RESOLVED FIXED 52085
Add Document::setContent()
https://bugs.webkit.org/show_bug.cgi?id=52085
Summary Add Document::setContent()
Patrick R. Gansterer
Reported 2011-01-07 14:56:26 PST
Add Document::setContent()
Attachments
Patch (7.50 KB, patch)
2011-01-07 15:10 PST, Patrick R. Gansterer
no flags
Patch (7.18 KB, patch)
2011-01-08 17:42 PST, Patrick R. Gansterer
no flags
Patch (7.13 KB, patch)
2011-01-11 09:19 PST, Patrick R. Gansterer
no flags
Patch (7.09 KB, patch)
2011-01-11 10:37 PST, Patrick R. Gansterer
no flags
Patch (7.14 KB, patch)
2011-01-11 11:54 PST, Patrick R. Gansterer
no flags
Patch (7.14 KB, patch)
2011-01-11 12:19 PST, Patrick R. Gansterer
no flags
Patch (7.06 KB, patch)
2011-01-11 13:55 PST, Patrick R. Gansterer
no flags
Patrick R. Gansterer
Comment 1 2011-01-07 15:10:15 PST
Darin Adler
Comment 2 2011-01-08 17:01:57 PST
Comment on attachment 78280 [details] Patch View in context: https://bugs.webkit.org/attachment.cgi?id=78280&action=review > WebCore/dom/Document.cpp:1170 > +bool Document::setContent(const Vector<char>& content) Is it really better to have something that takes a vector rather than a const char*, size_t pair?
Patrick R. Gansterer
Comment 3 2011-01-08 17:42:51 PST
Created attachment 78336 [details] Patch (In reply to comment #2) > (From update of attachment 78280 [details]) > View in context: https://bugs.webkit.org/attachment.cgi?id=78280&action=review > > > WebCore/dom/Document.cpp:1170 > > +bool Document::setContent(const Vector<char>& content) > > Is it really better to have something that takes a vector rather than a const char*, size_t pair?

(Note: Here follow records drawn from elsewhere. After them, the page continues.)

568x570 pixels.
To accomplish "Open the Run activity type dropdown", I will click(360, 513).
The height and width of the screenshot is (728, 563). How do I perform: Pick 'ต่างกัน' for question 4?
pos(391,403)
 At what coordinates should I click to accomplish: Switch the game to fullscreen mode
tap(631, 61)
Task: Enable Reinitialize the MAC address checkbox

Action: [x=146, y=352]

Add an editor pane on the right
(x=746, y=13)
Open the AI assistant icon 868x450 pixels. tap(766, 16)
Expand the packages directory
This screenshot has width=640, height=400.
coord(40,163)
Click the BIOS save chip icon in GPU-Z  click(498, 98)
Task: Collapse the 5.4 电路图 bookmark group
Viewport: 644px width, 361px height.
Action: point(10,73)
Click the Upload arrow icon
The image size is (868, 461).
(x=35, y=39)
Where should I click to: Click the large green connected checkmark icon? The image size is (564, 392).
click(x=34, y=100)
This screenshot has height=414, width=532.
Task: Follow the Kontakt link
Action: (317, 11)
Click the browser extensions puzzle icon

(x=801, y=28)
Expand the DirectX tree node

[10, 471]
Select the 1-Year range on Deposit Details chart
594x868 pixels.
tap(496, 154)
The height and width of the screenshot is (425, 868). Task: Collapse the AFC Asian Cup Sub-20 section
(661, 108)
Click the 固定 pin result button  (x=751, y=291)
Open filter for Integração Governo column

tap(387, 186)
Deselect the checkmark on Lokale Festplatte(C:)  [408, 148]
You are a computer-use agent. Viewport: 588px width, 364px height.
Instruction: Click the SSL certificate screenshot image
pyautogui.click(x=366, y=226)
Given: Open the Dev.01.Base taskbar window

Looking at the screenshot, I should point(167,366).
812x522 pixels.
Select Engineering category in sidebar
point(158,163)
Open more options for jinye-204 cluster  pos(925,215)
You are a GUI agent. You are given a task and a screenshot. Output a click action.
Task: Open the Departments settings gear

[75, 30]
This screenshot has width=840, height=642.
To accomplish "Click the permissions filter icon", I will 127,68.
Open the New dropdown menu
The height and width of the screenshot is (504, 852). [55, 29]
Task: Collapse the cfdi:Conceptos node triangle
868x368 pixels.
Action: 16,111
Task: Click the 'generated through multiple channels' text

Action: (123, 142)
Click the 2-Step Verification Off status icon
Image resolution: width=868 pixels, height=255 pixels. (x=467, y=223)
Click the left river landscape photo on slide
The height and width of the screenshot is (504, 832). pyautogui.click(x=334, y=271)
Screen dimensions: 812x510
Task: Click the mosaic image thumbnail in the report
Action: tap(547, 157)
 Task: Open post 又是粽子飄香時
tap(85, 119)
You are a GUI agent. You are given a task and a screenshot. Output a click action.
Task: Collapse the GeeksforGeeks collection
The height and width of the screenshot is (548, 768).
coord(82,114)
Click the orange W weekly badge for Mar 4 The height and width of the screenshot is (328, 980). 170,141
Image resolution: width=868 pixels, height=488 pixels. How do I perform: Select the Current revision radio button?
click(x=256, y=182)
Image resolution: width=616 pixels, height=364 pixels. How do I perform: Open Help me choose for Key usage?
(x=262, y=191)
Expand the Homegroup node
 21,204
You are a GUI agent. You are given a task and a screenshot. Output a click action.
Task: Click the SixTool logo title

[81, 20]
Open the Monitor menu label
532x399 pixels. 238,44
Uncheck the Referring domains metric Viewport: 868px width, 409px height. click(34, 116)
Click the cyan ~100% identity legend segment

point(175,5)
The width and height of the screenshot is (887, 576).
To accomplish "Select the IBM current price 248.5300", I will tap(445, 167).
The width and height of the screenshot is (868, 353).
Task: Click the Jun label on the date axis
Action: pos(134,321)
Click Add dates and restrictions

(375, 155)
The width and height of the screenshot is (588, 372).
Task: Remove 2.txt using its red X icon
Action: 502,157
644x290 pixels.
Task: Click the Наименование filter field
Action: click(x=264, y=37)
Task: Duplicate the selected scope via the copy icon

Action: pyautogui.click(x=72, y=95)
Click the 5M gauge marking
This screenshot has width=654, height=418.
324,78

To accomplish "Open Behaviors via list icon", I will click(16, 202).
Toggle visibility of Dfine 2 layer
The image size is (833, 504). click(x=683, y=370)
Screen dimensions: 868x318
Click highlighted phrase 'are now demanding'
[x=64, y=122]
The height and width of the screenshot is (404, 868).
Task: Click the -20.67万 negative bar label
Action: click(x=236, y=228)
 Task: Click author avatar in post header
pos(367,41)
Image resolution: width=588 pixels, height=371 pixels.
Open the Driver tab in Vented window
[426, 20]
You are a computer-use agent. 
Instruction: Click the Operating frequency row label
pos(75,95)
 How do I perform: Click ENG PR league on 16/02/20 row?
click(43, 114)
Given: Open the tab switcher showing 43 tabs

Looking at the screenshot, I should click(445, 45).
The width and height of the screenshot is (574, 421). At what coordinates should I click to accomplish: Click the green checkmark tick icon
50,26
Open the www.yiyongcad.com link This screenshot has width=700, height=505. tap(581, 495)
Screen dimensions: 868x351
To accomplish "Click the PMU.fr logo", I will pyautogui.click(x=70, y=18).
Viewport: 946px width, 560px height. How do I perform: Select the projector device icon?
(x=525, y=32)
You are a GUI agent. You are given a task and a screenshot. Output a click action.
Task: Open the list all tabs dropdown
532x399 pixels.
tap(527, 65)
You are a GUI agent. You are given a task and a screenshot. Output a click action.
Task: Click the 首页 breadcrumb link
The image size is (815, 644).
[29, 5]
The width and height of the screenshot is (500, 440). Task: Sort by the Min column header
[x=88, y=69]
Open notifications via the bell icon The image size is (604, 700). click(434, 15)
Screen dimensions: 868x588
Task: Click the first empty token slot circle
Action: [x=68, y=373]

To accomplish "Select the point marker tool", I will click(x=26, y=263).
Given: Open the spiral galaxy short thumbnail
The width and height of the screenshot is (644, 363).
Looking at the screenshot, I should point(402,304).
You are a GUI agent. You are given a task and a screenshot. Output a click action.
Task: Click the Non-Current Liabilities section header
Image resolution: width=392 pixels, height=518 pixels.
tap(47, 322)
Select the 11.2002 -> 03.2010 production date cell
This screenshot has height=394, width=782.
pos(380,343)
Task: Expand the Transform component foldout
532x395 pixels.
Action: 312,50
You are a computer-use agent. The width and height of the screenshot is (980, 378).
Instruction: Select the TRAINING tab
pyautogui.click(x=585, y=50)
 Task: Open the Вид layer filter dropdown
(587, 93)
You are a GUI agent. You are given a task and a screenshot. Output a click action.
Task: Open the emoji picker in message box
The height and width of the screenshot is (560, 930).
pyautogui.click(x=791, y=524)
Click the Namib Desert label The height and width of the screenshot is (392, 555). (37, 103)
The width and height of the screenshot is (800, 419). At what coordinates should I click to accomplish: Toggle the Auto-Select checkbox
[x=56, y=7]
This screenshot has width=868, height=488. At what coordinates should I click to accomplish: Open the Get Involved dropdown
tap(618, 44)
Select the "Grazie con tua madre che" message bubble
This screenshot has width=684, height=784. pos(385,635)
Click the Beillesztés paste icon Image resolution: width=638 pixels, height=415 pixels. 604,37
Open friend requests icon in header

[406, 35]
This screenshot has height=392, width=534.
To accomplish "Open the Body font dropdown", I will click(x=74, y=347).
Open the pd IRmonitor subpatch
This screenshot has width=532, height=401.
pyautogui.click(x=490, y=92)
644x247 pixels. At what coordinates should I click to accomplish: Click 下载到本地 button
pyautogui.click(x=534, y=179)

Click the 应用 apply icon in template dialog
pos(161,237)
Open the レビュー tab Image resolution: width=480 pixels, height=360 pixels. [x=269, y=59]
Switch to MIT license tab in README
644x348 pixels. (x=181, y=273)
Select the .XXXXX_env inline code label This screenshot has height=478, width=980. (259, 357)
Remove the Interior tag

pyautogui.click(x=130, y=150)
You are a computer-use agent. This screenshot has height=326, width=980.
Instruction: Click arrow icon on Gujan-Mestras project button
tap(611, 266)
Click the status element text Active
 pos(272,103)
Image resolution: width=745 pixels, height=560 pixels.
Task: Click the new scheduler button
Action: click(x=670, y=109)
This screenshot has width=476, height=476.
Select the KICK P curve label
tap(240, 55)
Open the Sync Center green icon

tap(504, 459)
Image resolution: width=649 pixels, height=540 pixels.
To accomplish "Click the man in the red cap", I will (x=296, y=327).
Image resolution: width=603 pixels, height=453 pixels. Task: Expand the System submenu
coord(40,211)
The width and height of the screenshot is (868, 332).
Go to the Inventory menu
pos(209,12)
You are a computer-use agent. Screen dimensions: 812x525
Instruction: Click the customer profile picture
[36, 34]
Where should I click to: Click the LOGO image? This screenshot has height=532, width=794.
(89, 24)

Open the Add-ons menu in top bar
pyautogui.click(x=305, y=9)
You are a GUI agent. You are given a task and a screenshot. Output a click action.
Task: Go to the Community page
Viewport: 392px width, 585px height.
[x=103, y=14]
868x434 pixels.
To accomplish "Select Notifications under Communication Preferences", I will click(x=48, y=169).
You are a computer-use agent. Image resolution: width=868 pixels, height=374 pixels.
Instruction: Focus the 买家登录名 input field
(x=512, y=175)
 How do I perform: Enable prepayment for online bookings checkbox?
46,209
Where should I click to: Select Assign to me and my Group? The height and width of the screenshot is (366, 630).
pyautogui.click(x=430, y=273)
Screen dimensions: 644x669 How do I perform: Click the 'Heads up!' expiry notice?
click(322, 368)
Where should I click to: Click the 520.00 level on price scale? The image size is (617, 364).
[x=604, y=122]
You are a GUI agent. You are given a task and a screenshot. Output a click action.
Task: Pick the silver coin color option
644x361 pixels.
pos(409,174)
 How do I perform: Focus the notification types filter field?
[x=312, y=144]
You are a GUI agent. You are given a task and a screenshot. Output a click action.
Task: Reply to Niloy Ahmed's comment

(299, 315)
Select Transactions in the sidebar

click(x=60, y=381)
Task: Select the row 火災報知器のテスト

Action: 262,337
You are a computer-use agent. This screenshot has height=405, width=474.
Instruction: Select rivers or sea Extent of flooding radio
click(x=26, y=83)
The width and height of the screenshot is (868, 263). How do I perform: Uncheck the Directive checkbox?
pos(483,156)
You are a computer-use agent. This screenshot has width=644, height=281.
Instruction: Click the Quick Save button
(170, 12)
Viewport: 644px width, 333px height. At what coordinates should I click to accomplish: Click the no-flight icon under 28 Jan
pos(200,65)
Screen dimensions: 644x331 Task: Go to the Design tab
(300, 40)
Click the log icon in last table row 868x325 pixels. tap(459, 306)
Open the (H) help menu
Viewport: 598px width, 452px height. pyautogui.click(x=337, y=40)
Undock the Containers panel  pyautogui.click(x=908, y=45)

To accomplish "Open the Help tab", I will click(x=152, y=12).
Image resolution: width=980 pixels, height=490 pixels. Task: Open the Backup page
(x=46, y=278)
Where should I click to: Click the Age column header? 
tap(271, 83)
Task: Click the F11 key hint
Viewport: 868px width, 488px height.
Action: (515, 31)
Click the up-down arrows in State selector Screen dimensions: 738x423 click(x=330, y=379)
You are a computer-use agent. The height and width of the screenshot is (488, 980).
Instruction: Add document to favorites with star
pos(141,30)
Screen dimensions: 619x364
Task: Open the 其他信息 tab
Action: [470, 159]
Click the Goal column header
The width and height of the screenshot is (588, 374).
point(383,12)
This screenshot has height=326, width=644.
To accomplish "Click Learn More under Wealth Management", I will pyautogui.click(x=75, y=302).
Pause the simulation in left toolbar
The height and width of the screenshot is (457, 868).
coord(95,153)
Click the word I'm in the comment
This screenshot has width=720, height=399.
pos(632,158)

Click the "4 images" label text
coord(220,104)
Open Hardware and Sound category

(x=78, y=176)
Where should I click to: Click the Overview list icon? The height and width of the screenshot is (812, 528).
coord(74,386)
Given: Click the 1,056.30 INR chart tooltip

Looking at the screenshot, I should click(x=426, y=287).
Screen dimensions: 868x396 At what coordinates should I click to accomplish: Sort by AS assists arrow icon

No, Vector as argument is a clear mistake. I think you meant const char*, int pair? (see http://trac.webkit.org/browser/trunk/Source/WebCore/dom/DocumentParser.h?rev=75314#L49)
Eric Seidel (no email)
Comment 4 2011-01-10 11:44:05 PST
Comment on attachment 78336 [details] Patch View in context: https://bugs.webkit.org/attachment.cgi?id=78336&action=review I think this needs one more round. I like where this is going though! > Source/WebCore/dom/Document.cpp:1179 > + return wellFormed(); Is wellFormed what we'd want for non-XML content? Is this an XML-only method? > Source/WebCore/dom/Document.cpp:1186 > + // FIXME: We should pass content directly to the parser insted of decoding it here. > + // At the moment only SVGFonts use this method, so the xml mime type is ok for now. > + setDecoder(TextResourceDecoder::create("application/xml")); Why should we pass it directly to the parser? It seems it would be better to put this decoding code in the SVGImage code for now, unless you're about to post a follow-up patch to not decode? > Source/WebCore/dom/Document.h:353 > + bool setContent(const char*, int); Don't you want size_t here?
Adam Barth
Comment 5 2011-01-10 15:51:20 PST
Comment on attachment 78336 [details] Patch View in context: https://bugs.webkit.org/attachment.cgi?id=78336&action=review >> Source/WebCore/dom/Document.cpp:1186 >> + // FIXME: We should pass content directly to the parser insted of decoding it here. >> + // At the moment only SVGFonts use this method, so the xml mime type is ok for now. >> + setDecoder(TextResourceDecoder::create("application/xml")); > > Why should we pass it directly to the parser? > > It seems it would be better to put this decoding code in the SVGImage code for now, unless you're about to post a follow-up patch to not decode? It's confusing that this is only for XML. I'd expect this method to work for both HTML and XML. Also, have you looked at how the output of JavaScript URLs gets put into a document? I think it might benefit from using this API. You can follow the trail from executeIfJavaScriptURL.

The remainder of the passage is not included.